Ağustos 2017'den Bu Yana En Düşük Seviyede

Türkiye Cumhuriyet Merkez Bankası (TCMB) tarafından Haziran 2018 dönemine ilişkin ödemeler dengesi verileri açıklandı. Buna göre, cari işlemler açığı, haziranda geçen yılın aynı ayına kıyasla 818 milyon dolar azalarak 2 milyar 973 milyon dolar düzeyinde gerçekleşti. Beklenti cari açığın 3 milyar dolar olması yönündeydi. On iki aylık cari işlemler açığı ise 57 milyar 386 milyon dolara geriledi.

Bu dönemde ödemeler dengesi tablosundaki dış ticaret açığı bir önceki yılın aynı ayına göre 228 milyon dolar azalarak 4 milyar 388 milyon dolara, birincil gelir dengesi açığı da 125 milyon dolar düşüşle 1 milyar 8 milyon dolara indi.

Hizmetler dengesinden kaynaklanan net girişler, bir önceki yılın aynı ayına göre 712 milyon dolar artarak 2 milyar 385 milyon dolara yükseldi. Bu gelişmede, seyahat kaleminden kaynaklanan net gelirlerin 490 milyon dolar tutarında artarak 1 milyar 881 milyon dolara yükselmesi etkili oldu.

Birincil gelir dengesi kalemi altında yatırım geliri kaleminden kaynaklanan net çıkışlar, bir önceki yılın aynı ayına göre 119 milyon dolar azalarak 951 milyon dolara geriledi. Bir önceki yılın haziran ayında 285 milyon dolar net giriş gösteren ikincil gelir dengesi kalemi, bu yılın aynı ayında da 38 milyon dolar net giriş kaydetti.

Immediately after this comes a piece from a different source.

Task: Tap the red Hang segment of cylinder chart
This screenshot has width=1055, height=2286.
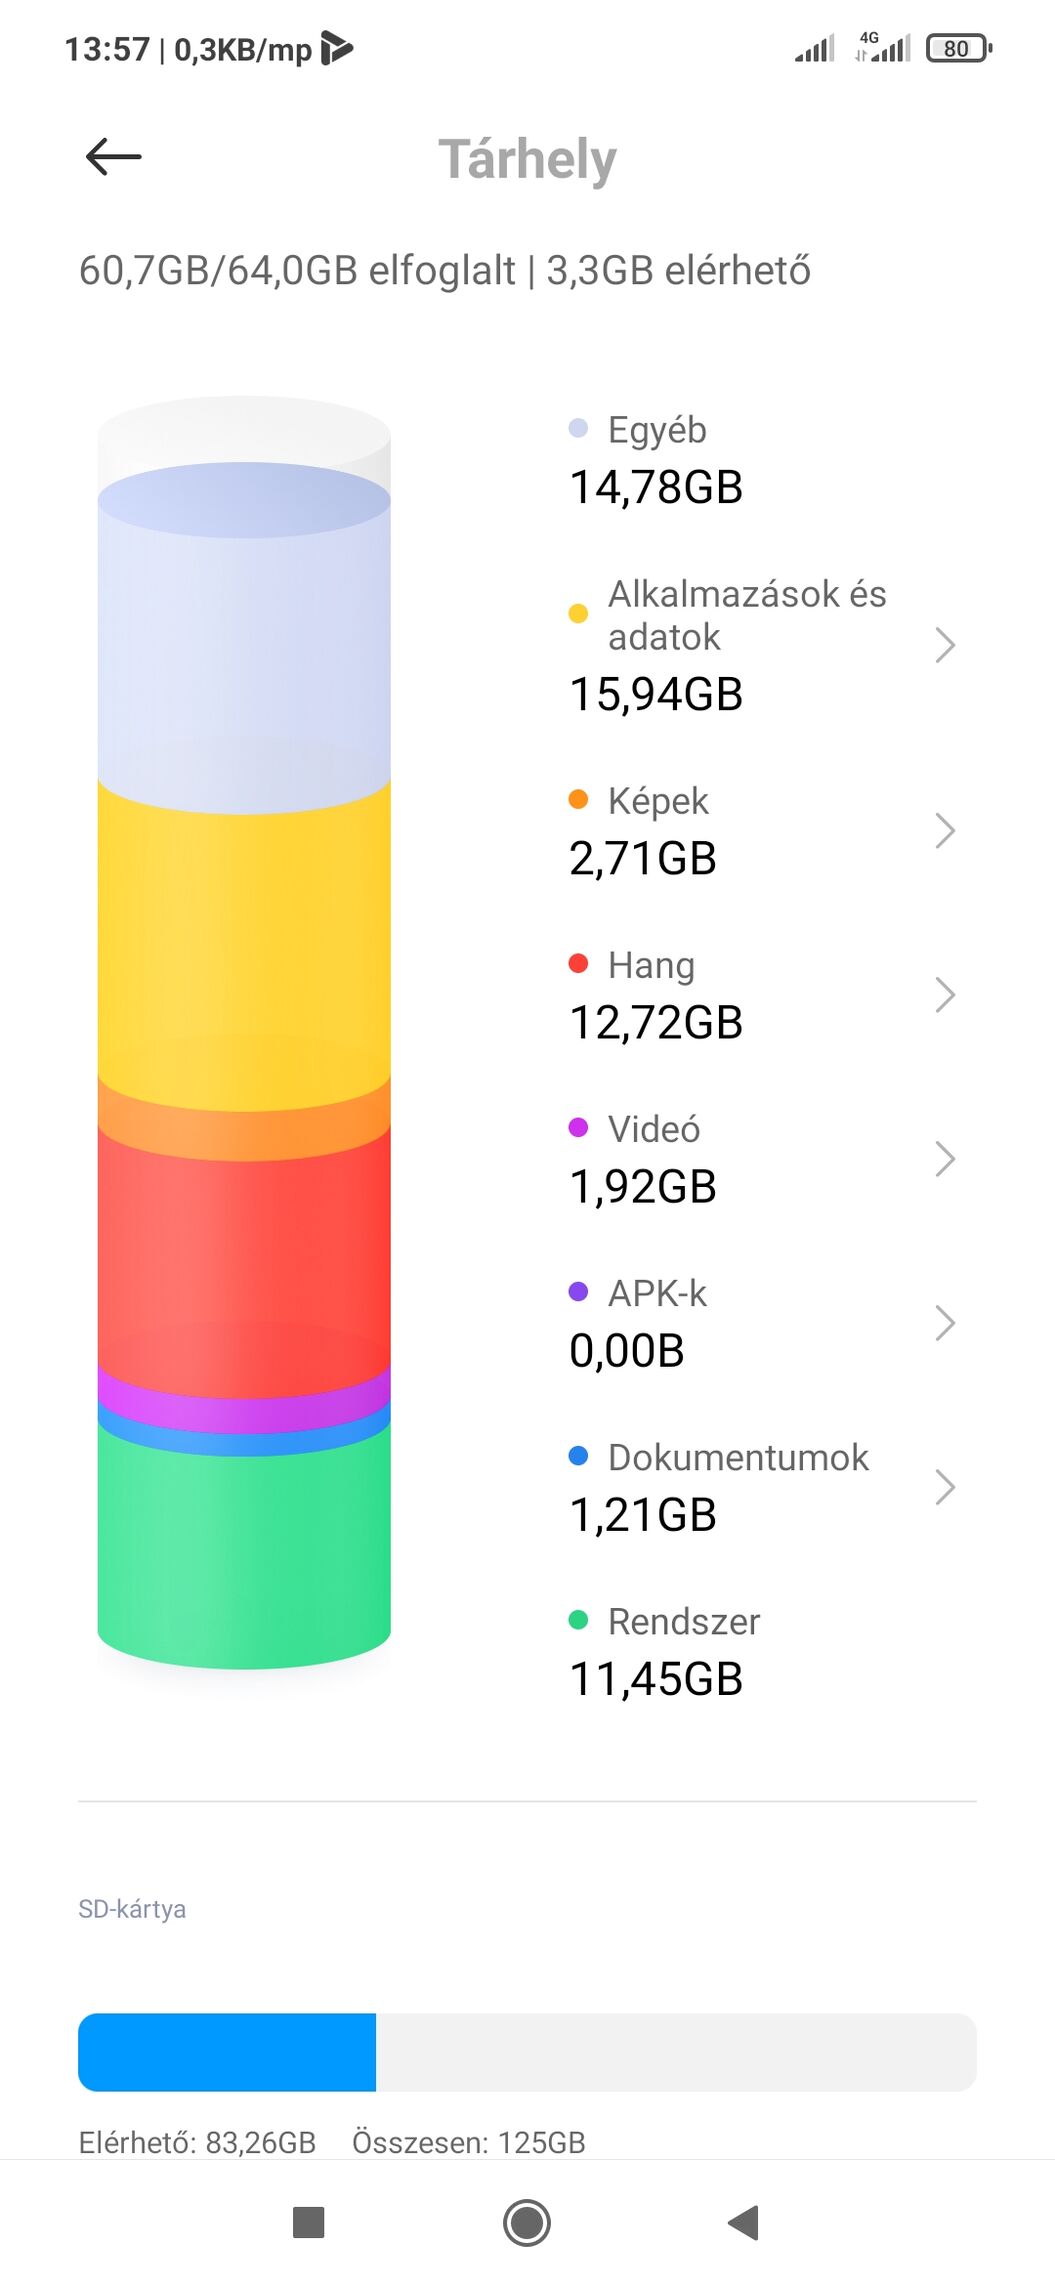Action: (244, 1260)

Net Hata Noksan Haziran'da 455 Milyon Dolar Oldu

Mayıs ayı cari açık verisi 5 milyar 885 milyon dolardan 6 milyar 193 milyon dolara, 12 aylık cari açık da 57 milyar 637 milyon dolardan 58 milyar 204 milyon dolara revize edildi. Doğrudan yatırımlardan kaynaklanan net girişler, 951 milyon dolar olarak gerçekleşti. Portföy yatırımları 883 milyon dolar tutarında net çıkış kaydetti.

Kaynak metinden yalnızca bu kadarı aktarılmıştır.